Filtering Process

From Apache OpenOffice Wiki
< Documentation‎ | DevGuide
Revision as of 10:16, 30 September 2008 by Mba (Talk | contribs)

Jump to: navigation, search




In OpenOffice.org the whole process of loading or saving content is a modular system based on UNO services. Some of them are abstract (like e.g. the com.sun.star.document.ExtendedTypeDetection and the filter services) and so allow to bind extendable sets of instances implementing them, others (like e.g. the com.sun.star.document.TypeDetection service) are those that define the work flow. As they are exchangeable like any UNO service the whole process of finding and using filters can be changed without any need to change other involved components.

Loading content

The most general way to load content into OpenOffice.org is calling the com.sun.star.frame.XComponentLoader:loadComponentFromURL() method of a suitable object. Such object may be the com.sun.star.frame.Desktop object or any instance of the com.sun.star.frame.Frame service. Content will end up in a frame object always, if called at the desktop the method will find or create this frame using some of the passed arguments as described in the API documentation linked above. Then it will forward the call to this frame.

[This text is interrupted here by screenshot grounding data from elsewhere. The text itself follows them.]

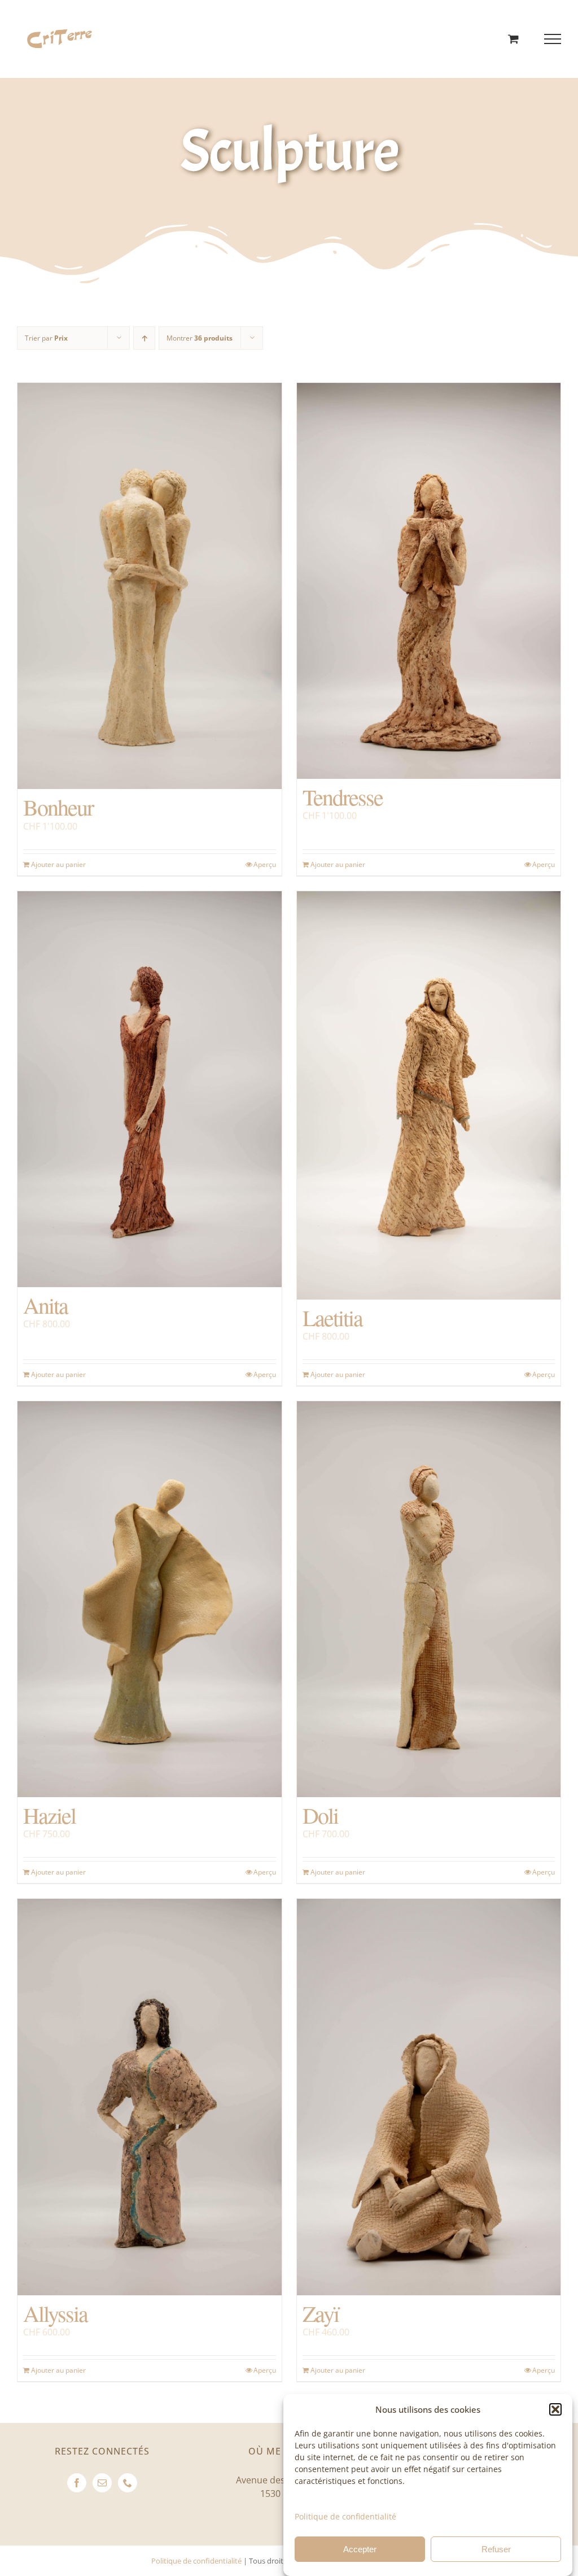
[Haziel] (149, 1599)
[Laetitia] (429, 1095)
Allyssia (55, 2313)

The content will be passed to the loadComponentFromURL() call as a com.sun.star.document.MediaDescriptor service that here is implemented as a Sequence of com.sun.star.beans.PropertyValue. In most cases it will contain several properties that allow to create an object implementing com.sun.star.io.XStream that can be used to read the content. It also may contain some properties that the code of other objects (filter, model, controller, frame etc.) can use to steer the loading process. If no properties shall be handed over and the file content is specified by a URL only, the URL can be passed as an explicit argument and the MediaDescriptor is empty.

Before loading can start, two objects must be found that will work together: the suitable filter and a document model it can load into. As basically any content type may be loaded into any available document model and even the same type could be loaded into said model in different ways, we could have many filters for a particular content type. To find the right one by evaluating what is passed in the MediaDescriptor is the job of the com.sun.star.document.TypeDetection service. The result of this detection will be the name of the content type, the name of the wanted filter and the service name of the document model that shall be the target of the loading process. The filter will be created by the com.sun.star.document.FilterFactory service.

The TypeDetection also employs the com.sun.star.document.ExtendedTypeDetection that examines the given resource and confirms the unique type name determined by TypeDetection. The MediaDescriptor is updated, if necessary, and a unique type name is returned.

Finally, the component loader ensures there is a frame, or creates a new one, if necessary, and asks a frame loader service (com.sun.star.frame.FrameLoader or com.sun.star.frame.SynchronousFrameLoader) to load the resource into the frame. Its interface com.sun.star.frame.XFrameLoader has a method load() that takes a frame, the MediaDescriptor and an event listener, and creates a com.sun.star.document.ImportFilter instance at the FilterFactory to load the resource into the given frame. For this purpose, it calls createInstance() with the filter implementation name (such as com.sun.star.comp.Writer.GenericXMLFilter) or createInstanceWithArguments() with the implementation name and additional arguments used to initialize the filter.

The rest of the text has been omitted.